The study’s results will be used to identify differences between LMIC and HIC surgical training. Such an understanding would help identify mutually beneficial, bidirectional, and evidence-based educational opportunities for resident exchange programs.

“This will not only help improve healthcare delivery in LMICs, but it will make our surgeons better,” he says. The pilot study also leverages existing data through a partnership with the Pan African Academy of Christian Surgeons, which offers surgical training programs approved and accredited through The College of Surgeons of East, Central, and Southern Africa. 
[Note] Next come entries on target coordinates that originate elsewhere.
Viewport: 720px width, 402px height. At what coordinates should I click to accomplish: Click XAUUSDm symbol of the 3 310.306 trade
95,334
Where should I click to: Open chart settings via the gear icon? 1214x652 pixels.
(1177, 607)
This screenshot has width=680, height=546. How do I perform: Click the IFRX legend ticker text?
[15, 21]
The first trip will be to Kenya in February, where an international conference is taking place that will host members and trainees from hospitals across Sub-Saharan Africa. He and his team will be able to meet with residents and program directors from various hospitals in Tanzania, Gabon, Ethiopia, Niger, Egypt, Madagascar, Malawi, and Cameroon, conduct interviews and gather data to help demonstrate a gap between LMIC and HIC training programs. His team consists of Dr. Edgar Rodas, Virginia Commonwealth University; Dr. C. Sierra Stingl, a surgical resident at Stanford University; Benjamin Cassidy, a medical student at VCU, who are authors on the grant application; and a cohort from MUSC. 

“Once we demonstrate a gap, then we can use the gap to help each other,” said Dr. Mallah. “Ultimately, creating better care of patients both locally and globally.” 
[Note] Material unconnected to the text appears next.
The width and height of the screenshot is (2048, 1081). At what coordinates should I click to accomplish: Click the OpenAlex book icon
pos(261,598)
On the education front, a curriculum is being developed for an international rotation for fourth-year residents. According to Dr. Mallah, data shows that 90% of applicants to residency programs will rank a program higher if they have a global surgery option. To stay competitive and ideally to be considered among the elite surgical programs in the country, having a global residency rotation is paramount. 
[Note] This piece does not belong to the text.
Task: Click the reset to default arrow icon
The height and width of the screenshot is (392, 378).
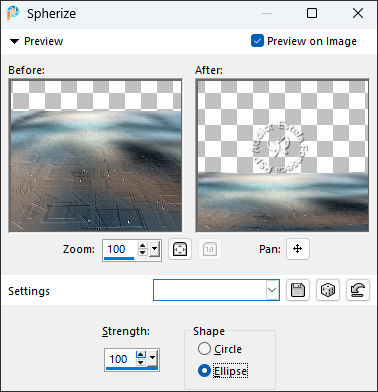Action: 358,290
“I want this to be a meaningful experience for our residents,” he said. “And, I’d like it to be bi-directional. For instance, if our residents operate in an LMIC, it would be equally advantageous for those residents to observe how we take care of surgical patients here.” He says the upcoming trip to Kenya in February will open doors for possible bi-directional learning and research opportunities as part of the grant received. He also has established an eight-month-long elective global surgery course in the process of approval by the College of Medicine, providing access to global surgery for all students. He hopes to make this course available to students and trainees across the university. 

In addition to the research and educational opportunities, the Global Surgery Program is developing an international lecture series. Initially, the focus will be on MUSC faculty speaking about their work in global surgery, raising awareness of what our experts are doing globally, and inspiring the next generation of global surgeons and health leaders. Eventually, Dr. Mallah aspires to bring international thought leaders in global surgery to MUSC for a more robust lecture series. 

The Global Surgery program kick-off event drew a large crowd of multi-disciplinary clinicians, staff, and students, including non-surgeons. According to Dr. Mallah, the diversity of the group, both in terms of specialties represented and the level of training from students to faculty, demonstrates the profound desire on campus for international engagement. Interest has grown since the initial meeting, and a pipeline to the development of the program is emerging. 

“The vision is to build a program that becomes a center of excellence, with multiple international partners and sites that incorporate all aspects of surgery,” said Mallah. “So, when people think of global surgery, they think of MUSC.”